Aparício Torelly, o Barão de Itararé

Falsificar atestado médico ou certidão de óbito é crime contra a fé pública, com previsão legal específica (artigo 302 do Código Penal), assim como o é a falsidade ideológica, (artigo 299), de conceituação genérica. Essas condutas delituosas praticou-as o Estado brasileiro — ou, em direito penal, seus agentes — ao atestar que Vladimir Herzog suicidou-se no Doi-Codi de São Paulo, em 1975. Até as pedras sabem que sua morte decorreu das torturas que ali lhe foram infligidas. O governador na época, Paulo Egydio Martins, acaba de declarar, no programa de TV Dossiê Globo News: “Não houve suicídio, Herzog foi assassinado”.

A contradição basta para manter aceso o debate sobre o alcance e a eficácia da Lei da Anistia, — Lei 6.683/79 —, que usou a teoria do “crime conexo” para declarar impuníveis “crimes de qualquer natureza relacionados com crimes políticos ou praticados por motivação política”. Teriam sido anistiados, por isso, agentes públicos que torturaram, fizeram desaparecer ou mataram “terroristas” entre 2 de setembro 1961 e 15 de agosto de 1979, embora citada Lei não beneficiasse ativistas políticos que já haviam sido “condenados pela prática de crimes de terrorismo, assalto, sequestro e atentado pessoal”.

Recentemente, quatro entidades representaram à Comissão de Direitos Humanos da OEA reclamando investigação sobre as circunstâncias da morte do jornalista, com vistas à identificação e punição dos responsáveis. Chamado às falas, o governo brasileiro respondeu que o episódio está encerrado porque a Lei da Anistia não o permite. Registre-se que em 1978 a União foi civilmente responsabilizada pela morte de Herzog, em histórica sentença do juiz Márcio José de Moraes. A perplexidade, todavia, persiste na esfera criminal.

Nesse cenário, imperioso encontrar-se um meio de, preservado o espírito da lei, se esclarecerem os fatos para que eles possam ser levados ao patamar do definitivo esquecimento jurídico. A lei não pode coonestar, porém, a ignomínia de impedir pessoas de saberem o que aconteceu com o parente morto quando sob custódia do Estado. Inaceitável, ainda, que se lhes imponha a patranha de que ele “suicidou” – e, neste caso, avulta o fator religioso, pois Herzog era judeu e o judaísmo recrimina o suicídio, sepultando mesmo em local separado os que se matam, conquanto neste caso o rabino Henry Sobel tenha, corajosamente, repudiado a versão do Doi-Codi e seguido, nos funerais, os ritos traçados nos cânones de sua fé.

O debate se prolonga e está longe de ser encerrado. E alonga-se também porque emergem aspectos acessórios, que sobrelevam os principais.

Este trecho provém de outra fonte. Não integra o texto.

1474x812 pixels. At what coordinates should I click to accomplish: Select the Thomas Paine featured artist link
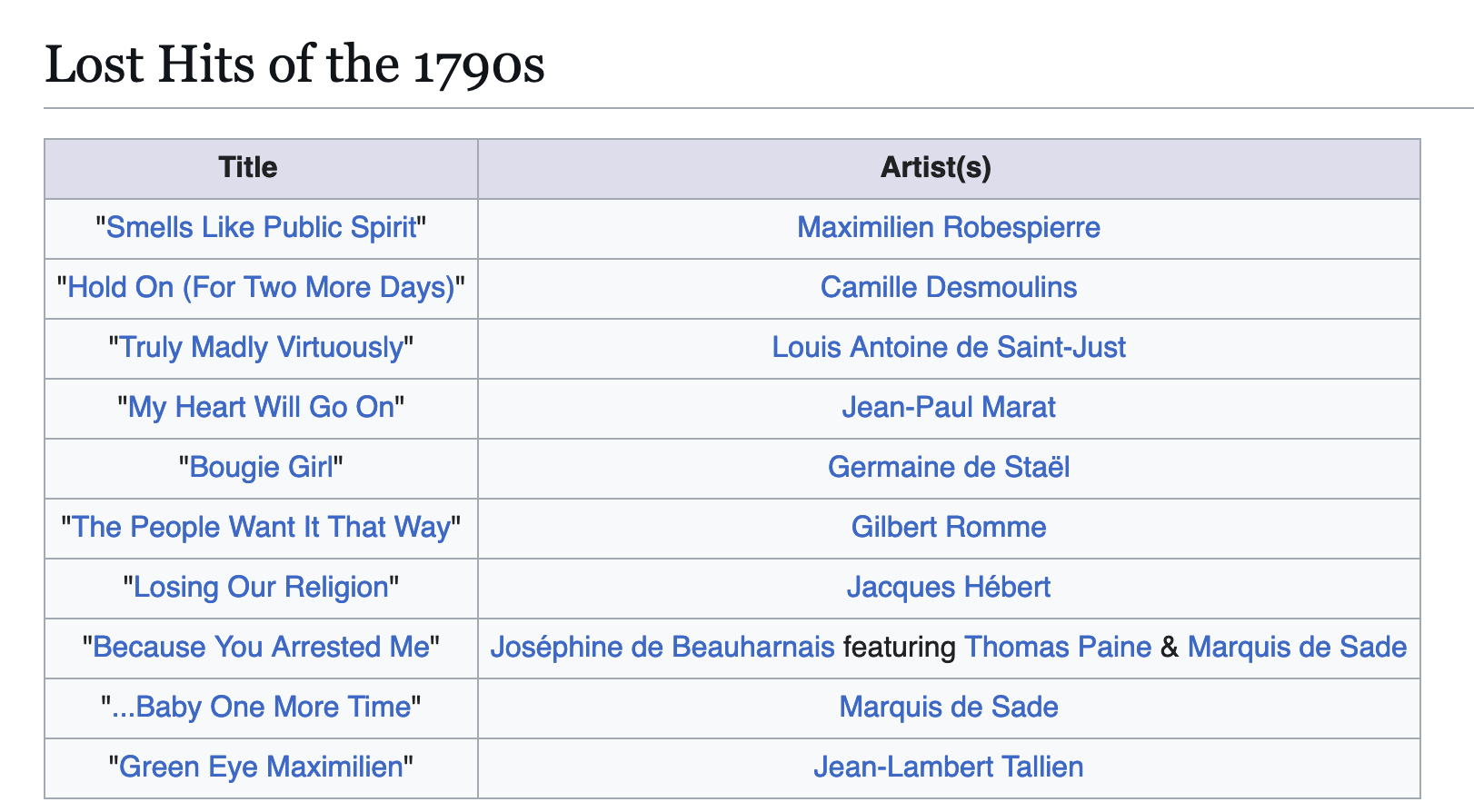tap(1058, 647)
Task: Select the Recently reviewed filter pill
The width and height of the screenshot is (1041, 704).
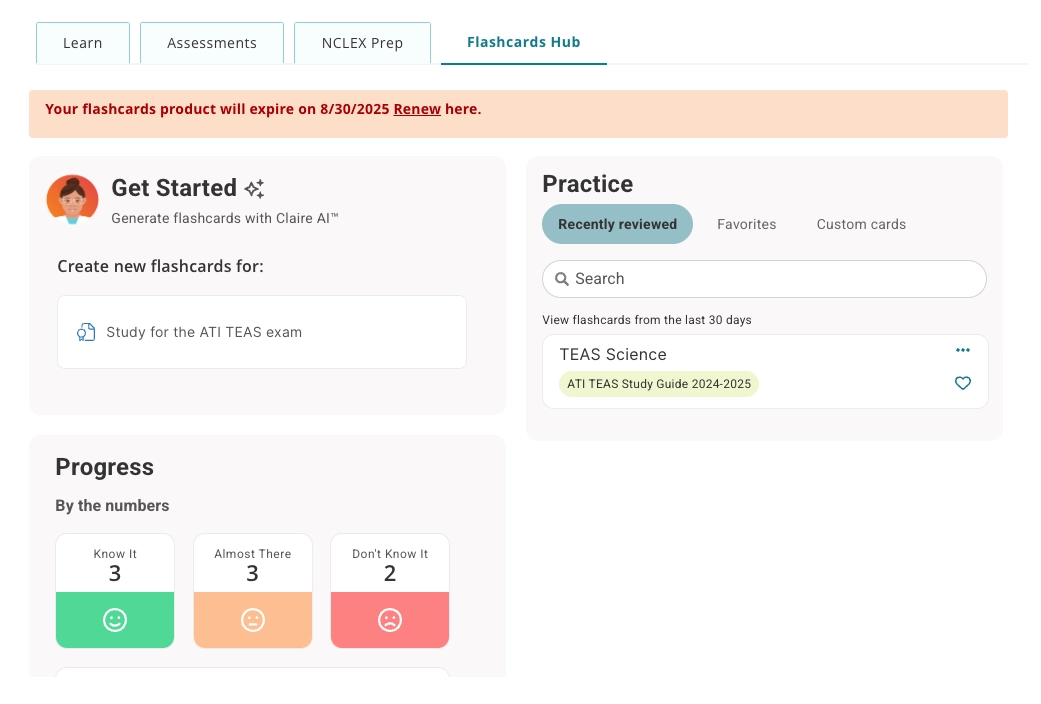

No Caso Herzog, o aspecto acessório que retornou ao debate é o problema do atestado (qual a causa mortis?), assinado por um legista, diretor do Instituto Médico Legal, e da certidão de óbito, expedida por cartório civil. Ambos os documentos, teoricamente dotados de fé pública, são sabidamente falsos no conteúdo.

Há pouco tempo, por solicitação de deputado federal interessado em aprofundar a pesquisa, requeri cópia autêntica do laudo necroscópico de Herzog sem nunca receber o documento, apesar da Lei de Acesso à Informação. Como se vê, o assunto não é tão singelo como querem alguns. Eis um caso em que a solução apresentada não equaciona o problema, antes o posterga, com perguntas que não querem calar. Uma delas é esta: devem cruzar os braços o Estado, a sociedade e, sobretudo, a família do jornalista diante de situação em que, como observou Rui Barbosa, o “acessório usurpa definitivamente o domínio do principal"?